Between Past and Future: New Photography from China offered a range of highly individual
responses to unprecedented changes now taking place in China. Featuring 130 works by sixty
Chinese artists, many of whom were exhibiting for the first time in the United States, Between
Past and Future provided unusual insights into the dynamics of twenty-first-century Chinese culture.
Fiona Tan: Correction became the first in our series of works jointly commissioned by the MCA,
the New Museum of Contemporary Art in New York, and the Hammer Museum in Los Angeles devoted
to artists whose works are not yet well-known in the United States. Kai Althoff: Kai No Respekt was the first U.S. exhibition of an influential younger-generation German whose work spans various media.
12 X 12: New Artists/New Work, our fast-paced series of exhibitions of work by noteworthy
young artists based in Chicago, is now in its fourth year. A selection of artists who have
formerly shown in the 12 X 12 series was presented in a group exhibition titled In Search of a
Continuous Present at the Prague Biennial.
Universal Experience: Art, Life, and the Tourist's Eye occupied the entire MCA building and
outdoor spaces with large-scale installations and sculptures, as well as more intimate
photographs and videos, all responding to the experience of traveling and living within a
range of cultures. A major achievement for the MCA, Universal Experience addressed myriad
issues related to tourism, such as architecture, history, souvenirs, and anthropology, and
included new and recent works in all media by more than seventy artists, including Vito
Acconci, Doug Aitken, Peter Fischli and David Weiss, Katharina Fritsch, Thomas Hirschhorn,
Jeff Koons, Andrea Robbins and Max Becher, Thomas Schütte, Thomas Struth, Rirkrit Tiravanija,
Andy Warhol, Zhan Wang, and many others.
The exhibition catalogue we produced for Universal Experience received exceedingly strong
reviews and is now in its second printing. Also, the nature of the project allowed us to
further our goal to work across departmental lines, with an impressive array of educational
and performative programs developed in concert with the wide-ranging themes of the exhibition.
Universal Experience is traveling to the Hayward Gallery in London and to the MART in Italy.
Innovative exhibitions based on the MCA Collection offered compelling, thematic frames
for contemplating various works. The Center Is Anywhere: Chicago-Based Artists from the
MCA Collection highlighted works from the mid-1980s, a particularly exciting time in Chicago
art-making. Soft Edge brought together works that are subtle in their visual qualities and
often organic in forms and materials, predominately made by women artists working from the
1970s to the present. Stalemate provocatively addressed the unsettling ambivalent nature of
contemporary art, featuring Bruce Nauman's important 1985 work Chambres d'Amis (Krefeld Piece) as its centerpiece.

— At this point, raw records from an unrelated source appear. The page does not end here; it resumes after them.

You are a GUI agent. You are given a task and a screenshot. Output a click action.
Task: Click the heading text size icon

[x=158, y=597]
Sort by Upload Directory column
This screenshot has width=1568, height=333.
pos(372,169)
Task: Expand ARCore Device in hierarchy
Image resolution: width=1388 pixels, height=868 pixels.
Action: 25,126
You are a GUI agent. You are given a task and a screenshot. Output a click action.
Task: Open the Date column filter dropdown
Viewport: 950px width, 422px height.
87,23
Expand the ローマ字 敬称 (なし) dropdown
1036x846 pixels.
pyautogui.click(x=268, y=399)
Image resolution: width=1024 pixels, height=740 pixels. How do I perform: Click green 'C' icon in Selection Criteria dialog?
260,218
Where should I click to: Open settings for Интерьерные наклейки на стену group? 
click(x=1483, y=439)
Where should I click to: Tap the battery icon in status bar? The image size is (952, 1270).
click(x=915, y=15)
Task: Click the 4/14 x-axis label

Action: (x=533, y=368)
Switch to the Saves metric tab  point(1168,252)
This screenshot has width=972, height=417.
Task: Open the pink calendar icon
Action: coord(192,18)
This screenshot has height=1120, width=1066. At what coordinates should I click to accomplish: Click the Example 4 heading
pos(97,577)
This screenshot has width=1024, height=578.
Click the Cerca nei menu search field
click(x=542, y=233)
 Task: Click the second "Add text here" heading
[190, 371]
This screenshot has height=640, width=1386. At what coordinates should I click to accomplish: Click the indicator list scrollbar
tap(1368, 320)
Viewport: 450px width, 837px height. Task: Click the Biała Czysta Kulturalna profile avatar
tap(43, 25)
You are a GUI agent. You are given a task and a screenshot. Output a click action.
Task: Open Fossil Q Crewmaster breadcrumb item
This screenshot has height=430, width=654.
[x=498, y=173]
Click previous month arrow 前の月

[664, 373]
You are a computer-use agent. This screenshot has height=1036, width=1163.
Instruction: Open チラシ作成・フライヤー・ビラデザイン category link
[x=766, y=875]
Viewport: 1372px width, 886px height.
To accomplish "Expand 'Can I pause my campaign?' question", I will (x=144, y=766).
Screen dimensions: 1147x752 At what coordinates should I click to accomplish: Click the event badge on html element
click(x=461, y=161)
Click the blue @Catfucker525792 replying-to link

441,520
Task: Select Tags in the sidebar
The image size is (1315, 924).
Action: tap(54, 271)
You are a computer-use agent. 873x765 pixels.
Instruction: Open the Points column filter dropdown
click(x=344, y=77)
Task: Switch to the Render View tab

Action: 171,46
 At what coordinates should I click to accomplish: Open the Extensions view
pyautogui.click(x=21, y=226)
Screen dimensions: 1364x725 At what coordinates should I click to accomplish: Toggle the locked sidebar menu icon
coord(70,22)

During the past year a number of stellar works entered the MCA Collection, including major
works by Lee Bontecou; Michael Elmgreen and Ingar Dragset; Dan Peterman; Fred Sandback; Fiona Tan;
and many others based locally, nationally, and internationally. Whether collected from the MCA's
exhibitions or identified as a way to fill gaps in our holdings, the new acquisitions represent
substantial additions to the collection's trajectory and growth.
As the collection grows in scope, depth, and quality, it becomes increasingly important to our
overall exhibition program, enabling us to group our holdings in illuminating, thematic ways
and to suggest intriguing connections between exhibitions of work on loan and additional
works of contemporary art culled from our holdings. This rich combination of works brought in
for exhibitions and the creative, relevant presentation of our own collection relates to our
mission to substantively interweave works on view with the overall set of museum offerings,
including performances and educational programs.
Balance and variety will continue to be the hallmarks of MCA programming. We are committed to
presenting a program of exhibitions and building a collection characterized by vitality,
substance, and innovation. Interweaving our exhibitions program with our collection is helping
us to meet our essential goal: to engender direct, rich experiences with contemporary art and ideas.